TASK DETAILS:
Reproduce the entries below verbatim, starting at the line that contains "The image size is (1383, 639)." and continuing through the final line of the entries, both ends included.
— start —
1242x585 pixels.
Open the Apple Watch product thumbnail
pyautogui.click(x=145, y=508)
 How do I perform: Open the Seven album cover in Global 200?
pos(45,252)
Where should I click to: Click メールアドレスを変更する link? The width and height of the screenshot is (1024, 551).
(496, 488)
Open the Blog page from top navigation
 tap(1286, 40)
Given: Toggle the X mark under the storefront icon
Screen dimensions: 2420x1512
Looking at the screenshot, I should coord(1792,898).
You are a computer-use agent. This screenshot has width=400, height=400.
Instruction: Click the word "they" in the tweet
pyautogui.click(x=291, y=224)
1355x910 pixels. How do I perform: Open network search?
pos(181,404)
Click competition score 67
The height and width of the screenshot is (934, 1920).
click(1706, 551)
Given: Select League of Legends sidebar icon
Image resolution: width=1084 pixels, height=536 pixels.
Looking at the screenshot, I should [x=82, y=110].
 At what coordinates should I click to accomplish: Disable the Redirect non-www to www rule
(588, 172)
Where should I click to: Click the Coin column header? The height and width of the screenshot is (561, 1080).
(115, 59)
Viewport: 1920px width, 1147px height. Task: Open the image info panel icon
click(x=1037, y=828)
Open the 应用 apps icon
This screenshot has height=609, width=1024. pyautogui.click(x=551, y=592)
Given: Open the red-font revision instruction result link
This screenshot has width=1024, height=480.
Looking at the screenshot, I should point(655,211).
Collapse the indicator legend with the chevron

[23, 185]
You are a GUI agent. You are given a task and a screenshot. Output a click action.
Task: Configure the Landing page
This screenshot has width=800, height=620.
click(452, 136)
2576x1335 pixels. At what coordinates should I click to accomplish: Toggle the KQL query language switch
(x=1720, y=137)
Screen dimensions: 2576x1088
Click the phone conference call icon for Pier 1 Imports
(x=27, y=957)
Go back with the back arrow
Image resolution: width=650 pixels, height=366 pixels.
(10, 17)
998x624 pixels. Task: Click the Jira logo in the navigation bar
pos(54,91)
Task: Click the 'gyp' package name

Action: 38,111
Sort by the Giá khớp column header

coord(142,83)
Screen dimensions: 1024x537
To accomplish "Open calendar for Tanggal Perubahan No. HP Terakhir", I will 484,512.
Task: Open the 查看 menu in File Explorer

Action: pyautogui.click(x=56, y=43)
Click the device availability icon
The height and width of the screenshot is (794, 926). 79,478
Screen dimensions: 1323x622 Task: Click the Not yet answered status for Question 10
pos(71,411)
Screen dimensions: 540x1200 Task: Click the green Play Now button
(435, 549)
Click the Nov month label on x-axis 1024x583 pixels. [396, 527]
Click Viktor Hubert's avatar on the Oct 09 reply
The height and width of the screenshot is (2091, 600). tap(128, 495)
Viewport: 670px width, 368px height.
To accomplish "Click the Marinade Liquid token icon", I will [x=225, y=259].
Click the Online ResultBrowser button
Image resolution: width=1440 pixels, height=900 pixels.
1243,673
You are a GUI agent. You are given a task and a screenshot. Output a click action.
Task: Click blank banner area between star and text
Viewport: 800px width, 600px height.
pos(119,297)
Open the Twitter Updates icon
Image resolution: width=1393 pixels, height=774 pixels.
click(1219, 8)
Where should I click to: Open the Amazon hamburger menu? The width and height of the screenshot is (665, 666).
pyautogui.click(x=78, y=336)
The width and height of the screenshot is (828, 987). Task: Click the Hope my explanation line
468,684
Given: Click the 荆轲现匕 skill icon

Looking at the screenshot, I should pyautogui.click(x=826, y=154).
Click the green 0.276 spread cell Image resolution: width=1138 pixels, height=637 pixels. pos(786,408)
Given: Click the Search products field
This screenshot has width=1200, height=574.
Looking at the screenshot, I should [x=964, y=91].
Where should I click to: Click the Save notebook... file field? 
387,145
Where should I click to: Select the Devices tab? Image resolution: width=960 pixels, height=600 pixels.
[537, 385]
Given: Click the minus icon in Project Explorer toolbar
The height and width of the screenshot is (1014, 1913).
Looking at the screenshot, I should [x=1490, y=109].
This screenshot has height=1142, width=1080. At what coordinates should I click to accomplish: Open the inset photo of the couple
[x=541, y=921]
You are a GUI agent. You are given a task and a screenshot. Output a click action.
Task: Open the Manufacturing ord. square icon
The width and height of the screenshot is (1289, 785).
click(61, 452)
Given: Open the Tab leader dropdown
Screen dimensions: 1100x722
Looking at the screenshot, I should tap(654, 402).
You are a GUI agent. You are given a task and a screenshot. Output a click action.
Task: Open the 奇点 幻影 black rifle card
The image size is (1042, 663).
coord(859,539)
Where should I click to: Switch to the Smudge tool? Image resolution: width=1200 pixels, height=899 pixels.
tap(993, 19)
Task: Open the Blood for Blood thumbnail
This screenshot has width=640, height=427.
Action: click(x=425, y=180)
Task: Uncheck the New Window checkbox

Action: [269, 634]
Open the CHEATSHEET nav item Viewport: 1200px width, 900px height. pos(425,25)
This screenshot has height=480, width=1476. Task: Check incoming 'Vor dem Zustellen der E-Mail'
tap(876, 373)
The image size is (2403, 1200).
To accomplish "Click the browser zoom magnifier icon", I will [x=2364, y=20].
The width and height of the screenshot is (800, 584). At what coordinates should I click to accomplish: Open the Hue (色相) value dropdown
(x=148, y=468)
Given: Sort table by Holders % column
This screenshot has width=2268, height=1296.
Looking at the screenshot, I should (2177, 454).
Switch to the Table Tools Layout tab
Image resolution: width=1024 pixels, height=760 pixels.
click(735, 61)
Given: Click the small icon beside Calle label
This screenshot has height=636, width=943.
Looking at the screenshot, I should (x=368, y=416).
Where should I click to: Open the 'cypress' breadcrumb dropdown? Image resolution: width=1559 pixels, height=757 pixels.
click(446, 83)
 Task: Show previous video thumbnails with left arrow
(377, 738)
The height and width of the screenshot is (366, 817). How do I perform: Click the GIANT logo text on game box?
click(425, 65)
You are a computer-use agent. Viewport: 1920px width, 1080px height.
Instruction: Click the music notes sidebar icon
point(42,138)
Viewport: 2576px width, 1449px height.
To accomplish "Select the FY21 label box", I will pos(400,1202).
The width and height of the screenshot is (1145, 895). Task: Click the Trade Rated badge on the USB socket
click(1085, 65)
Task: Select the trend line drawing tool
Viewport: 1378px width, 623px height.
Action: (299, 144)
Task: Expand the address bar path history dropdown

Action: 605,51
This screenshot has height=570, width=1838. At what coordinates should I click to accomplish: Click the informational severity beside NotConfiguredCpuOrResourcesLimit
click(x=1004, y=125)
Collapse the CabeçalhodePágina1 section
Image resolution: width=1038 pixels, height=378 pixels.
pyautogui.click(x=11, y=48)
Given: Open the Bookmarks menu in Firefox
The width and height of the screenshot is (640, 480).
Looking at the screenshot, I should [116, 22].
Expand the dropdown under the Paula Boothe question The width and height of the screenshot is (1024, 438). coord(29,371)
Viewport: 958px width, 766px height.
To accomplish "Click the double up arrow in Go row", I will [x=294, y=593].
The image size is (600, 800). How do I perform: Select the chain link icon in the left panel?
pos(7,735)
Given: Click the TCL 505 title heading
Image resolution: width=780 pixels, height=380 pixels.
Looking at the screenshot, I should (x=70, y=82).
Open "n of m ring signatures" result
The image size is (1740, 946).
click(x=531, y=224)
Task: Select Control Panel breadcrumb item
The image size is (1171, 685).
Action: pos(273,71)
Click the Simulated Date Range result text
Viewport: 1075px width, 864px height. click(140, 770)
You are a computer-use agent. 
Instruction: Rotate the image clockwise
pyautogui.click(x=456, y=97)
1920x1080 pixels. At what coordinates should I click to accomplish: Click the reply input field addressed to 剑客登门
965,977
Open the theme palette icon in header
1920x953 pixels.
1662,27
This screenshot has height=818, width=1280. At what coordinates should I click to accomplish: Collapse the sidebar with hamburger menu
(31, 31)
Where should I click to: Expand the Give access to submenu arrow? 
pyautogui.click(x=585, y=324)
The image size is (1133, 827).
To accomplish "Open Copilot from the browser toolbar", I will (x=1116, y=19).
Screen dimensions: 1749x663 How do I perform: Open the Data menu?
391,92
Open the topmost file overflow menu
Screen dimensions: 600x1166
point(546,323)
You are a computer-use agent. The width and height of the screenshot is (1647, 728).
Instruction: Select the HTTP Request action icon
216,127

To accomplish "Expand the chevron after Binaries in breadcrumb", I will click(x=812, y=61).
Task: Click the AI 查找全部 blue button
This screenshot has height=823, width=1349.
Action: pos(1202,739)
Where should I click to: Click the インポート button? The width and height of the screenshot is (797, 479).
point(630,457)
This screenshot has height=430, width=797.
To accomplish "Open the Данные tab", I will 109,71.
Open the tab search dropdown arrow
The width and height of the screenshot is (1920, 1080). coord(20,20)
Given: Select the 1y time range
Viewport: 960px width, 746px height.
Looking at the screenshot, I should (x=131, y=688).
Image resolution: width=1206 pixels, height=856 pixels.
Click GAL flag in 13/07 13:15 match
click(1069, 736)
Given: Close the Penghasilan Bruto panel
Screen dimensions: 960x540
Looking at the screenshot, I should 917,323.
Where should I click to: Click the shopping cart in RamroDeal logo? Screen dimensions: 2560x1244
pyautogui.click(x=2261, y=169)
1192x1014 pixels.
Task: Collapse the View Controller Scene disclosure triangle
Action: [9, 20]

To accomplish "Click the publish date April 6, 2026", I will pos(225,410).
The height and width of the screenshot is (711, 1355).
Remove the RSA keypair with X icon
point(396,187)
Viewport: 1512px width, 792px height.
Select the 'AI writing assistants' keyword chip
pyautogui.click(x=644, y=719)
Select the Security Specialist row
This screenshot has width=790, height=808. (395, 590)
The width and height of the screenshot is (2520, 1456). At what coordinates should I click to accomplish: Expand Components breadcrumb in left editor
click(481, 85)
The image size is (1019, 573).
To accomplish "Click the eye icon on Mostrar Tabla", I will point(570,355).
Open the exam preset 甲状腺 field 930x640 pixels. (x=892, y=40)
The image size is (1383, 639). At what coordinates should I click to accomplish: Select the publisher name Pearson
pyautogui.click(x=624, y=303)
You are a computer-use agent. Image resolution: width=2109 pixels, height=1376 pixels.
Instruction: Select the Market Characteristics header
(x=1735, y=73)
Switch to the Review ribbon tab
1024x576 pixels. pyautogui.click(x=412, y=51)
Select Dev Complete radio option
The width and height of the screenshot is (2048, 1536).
— end —
OUTPUT FOR THIS TASK:
The image size is (1383, 639). At what coordinates should I click to accomplish: Select the publisher name Pearson
pyautogui.click(x=624, y=303)
You are a computer-use agent. Image resolution: width=2109 pixels, height=1376 pixels.
Instruction: Select the Market Characteristics header
(x=1735, y=73)
Switch to the Review ribbon tab
1024x576 pixels. pyautogui.click(x=412, y=51)
Select Dev Complete radio option
The width and height of the screenshot is (2048, 1536).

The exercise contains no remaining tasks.